For road runners, triathletes, and weight-conscious athletes who want serious training tools without paying high prices, the Coros Pace 4 is the most compelling choice under $250 in 2025. If you ever want offline maps, spend the extra $50 on the Pace Pro. But if you don’t, and many runners genuinely don’t the Pace 4 is hard to beat.
Scores
| Category | Score |
|---|---|
| Design | 4.3 / 5 |
| Display | 4.7 / 5 |
| Training Features | 4.4 / 5 |
| Performance | 4.5 / 5 |
| Value | 5.0 / 5 |
| Overall | 4.4 / 5 |
Frequently Asked Questions
Is the Coros Pace 4 worth?
Yes, for runners who want an AMOLED display, dual-frequency GPS, and long battery life under $250, it’s the strongest option available. The main reasons to skip it are if you need offline maps or smartwatch features.
What is the difference between the Coros Pace 4 and the Pace 3?
The Pace 4 adds an AMOLED display (vs MIP), 16+ more hours of GPS battery, dual-frequency GPS, a new Action button, a built-in microphone for Voice Pins, and USB-C charging. The Pace 3 retains a slight weight advantage at 30g vs 32g and costs $50 less at $199. For most runners, the Pace 4 is the better buy.

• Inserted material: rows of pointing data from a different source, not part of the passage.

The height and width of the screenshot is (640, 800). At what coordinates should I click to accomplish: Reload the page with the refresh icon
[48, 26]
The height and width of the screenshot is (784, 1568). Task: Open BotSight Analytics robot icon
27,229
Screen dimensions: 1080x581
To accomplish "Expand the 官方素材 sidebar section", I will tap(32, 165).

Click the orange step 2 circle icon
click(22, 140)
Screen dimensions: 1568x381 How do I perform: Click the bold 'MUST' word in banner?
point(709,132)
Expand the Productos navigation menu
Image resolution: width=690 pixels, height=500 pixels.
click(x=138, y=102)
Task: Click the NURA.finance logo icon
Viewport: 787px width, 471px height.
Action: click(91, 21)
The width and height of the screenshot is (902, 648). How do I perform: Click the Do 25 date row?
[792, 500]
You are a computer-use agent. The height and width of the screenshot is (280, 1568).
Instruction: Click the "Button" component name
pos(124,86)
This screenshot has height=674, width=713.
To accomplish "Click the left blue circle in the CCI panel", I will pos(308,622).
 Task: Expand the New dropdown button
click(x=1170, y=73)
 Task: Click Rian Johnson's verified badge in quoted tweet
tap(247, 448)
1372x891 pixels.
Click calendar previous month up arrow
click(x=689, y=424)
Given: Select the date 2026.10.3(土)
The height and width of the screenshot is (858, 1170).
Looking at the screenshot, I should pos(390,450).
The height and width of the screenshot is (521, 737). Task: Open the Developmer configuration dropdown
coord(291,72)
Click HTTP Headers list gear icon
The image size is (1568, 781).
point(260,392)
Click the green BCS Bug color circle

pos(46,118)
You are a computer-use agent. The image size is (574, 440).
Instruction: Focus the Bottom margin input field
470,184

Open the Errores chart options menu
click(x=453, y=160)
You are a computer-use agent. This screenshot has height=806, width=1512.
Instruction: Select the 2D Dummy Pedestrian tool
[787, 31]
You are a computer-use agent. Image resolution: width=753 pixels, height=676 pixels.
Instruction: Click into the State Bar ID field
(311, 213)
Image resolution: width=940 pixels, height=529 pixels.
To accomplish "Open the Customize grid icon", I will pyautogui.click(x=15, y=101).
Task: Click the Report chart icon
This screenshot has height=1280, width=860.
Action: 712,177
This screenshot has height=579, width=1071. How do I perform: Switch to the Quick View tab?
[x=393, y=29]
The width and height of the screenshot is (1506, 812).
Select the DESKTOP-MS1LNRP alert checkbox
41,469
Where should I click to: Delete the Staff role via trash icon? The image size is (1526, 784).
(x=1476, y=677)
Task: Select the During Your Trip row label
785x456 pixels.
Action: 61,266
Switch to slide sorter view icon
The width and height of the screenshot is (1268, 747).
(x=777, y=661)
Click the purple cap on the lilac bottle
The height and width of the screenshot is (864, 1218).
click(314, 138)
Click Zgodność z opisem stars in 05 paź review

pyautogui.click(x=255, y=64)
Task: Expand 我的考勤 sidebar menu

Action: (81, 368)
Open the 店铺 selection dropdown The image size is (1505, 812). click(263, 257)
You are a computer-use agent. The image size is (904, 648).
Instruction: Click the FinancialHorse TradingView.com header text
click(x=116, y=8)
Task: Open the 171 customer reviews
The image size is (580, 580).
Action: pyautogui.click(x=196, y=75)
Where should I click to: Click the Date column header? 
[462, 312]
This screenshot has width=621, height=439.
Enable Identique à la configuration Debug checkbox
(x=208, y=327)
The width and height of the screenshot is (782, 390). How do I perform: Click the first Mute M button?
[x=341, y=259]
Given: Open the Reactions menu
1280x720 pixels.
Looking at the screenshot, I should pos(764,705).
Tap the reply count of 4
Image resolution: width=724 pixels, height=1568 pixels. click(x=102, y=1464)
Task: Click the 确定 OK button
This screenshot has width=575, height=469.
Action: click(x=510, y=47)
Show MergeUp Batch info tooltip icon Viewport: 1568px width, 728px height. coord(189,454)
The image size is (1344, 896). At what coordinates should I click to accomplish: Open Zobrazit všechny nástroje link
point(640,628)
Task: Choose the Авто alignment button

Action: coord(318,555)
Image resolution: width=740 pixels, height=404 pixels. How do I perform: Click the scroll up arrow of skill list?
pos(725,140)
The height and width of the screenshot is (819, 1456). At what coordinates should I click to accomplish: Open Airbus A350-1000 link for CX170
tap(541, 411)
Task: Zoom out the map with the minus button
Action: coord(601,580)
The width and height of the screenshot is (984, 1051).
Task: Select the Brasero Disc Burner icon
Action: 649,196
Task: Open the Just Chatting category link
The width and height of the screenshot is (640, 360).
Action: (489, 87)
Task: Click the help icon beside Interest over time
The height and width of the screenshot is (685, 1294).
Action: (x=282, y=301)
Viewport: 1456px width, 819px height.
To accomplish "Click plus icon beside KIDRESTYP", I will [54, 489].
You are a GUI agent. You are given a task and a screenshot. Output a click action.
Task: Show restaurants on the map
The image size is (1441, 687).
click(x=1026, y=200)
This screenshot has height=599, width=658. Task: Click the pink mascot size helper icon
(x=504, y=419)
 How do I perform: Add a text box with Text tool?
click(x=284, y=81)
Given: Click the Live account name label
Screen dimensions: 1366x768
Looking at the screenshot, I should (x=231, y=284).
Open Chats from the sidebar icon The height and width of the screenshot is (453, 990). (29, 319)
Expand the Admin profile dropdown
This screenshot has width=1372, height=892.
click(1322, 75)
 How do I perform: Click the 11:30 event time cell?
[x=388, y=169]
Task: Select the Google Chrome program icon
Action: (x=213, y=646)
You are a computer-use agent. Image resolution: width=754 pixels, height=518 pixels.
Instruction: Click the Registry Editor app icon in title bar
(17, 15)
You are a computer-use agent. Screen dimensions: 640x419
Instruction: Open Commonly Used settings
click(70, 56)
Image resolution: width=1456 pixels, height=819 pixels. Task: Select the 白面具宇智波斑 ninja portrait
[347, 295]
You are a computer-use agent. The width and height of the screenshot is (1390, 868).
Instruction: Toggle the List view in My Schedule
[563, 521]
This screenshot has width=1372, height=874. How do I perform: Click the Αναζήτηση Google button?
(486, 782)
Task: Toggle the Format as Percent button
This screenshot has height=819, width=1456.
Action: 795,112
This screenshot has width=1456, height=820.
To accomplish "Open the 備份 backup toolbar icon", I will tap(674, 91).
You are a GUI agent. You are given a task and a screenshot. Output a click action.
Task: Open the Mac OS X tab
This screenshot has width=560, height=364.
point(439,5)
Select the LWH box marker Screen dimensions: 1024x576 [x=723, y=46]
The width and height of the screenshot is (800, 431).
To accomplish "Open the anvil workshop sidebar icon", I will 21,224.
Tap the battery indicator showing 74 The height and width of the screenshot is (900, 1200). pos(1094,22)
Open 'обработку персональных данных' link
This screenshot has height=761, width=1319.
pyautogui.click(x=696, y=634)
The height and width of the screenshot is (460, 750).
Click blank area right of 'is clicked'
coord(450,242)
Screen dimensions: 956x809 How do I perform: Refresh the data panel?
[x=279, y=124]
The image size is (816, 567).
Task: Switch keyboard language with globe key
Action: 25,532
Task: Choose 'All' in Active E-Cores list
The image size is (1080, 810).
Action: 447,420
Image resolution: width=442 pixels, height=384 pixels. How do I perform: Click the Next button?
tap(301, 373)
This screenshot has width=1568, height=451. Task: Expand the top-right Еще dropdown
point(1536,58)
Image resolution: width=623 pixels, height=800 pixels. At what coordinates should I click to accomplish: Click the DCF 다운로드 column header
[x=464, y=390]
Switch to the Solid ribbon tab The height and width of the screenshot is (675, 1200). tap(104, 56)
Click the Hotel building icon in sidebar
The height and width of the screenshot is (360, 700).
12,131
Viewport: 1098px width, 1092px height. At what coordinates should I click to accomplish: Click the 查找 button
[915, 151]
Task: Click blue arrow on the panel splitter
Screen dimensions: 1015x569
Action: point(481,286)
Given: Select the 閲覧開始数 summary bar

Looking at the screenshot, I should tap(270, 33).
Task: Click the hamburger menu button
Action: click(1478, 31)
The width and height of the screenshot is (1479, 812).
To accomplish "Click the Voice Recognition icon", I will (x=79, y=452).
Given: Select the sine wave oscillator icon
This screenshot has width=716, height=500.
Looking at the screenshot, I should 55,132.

Does the Coros Pace 4 have dual-frequency GPS?
Yes — All-Systems + Dual-Frequency (multi-band) GPS is included, improving accuracy in urban environments, dense forests, and challenging terrain compared to single-band watches.
This review is based on aggregated expert testing data, official firmware release notes, and real user feedback compiled from across the running and multisport community. We bring together the most accurate and up-to-date information so you can make a confident buying decision.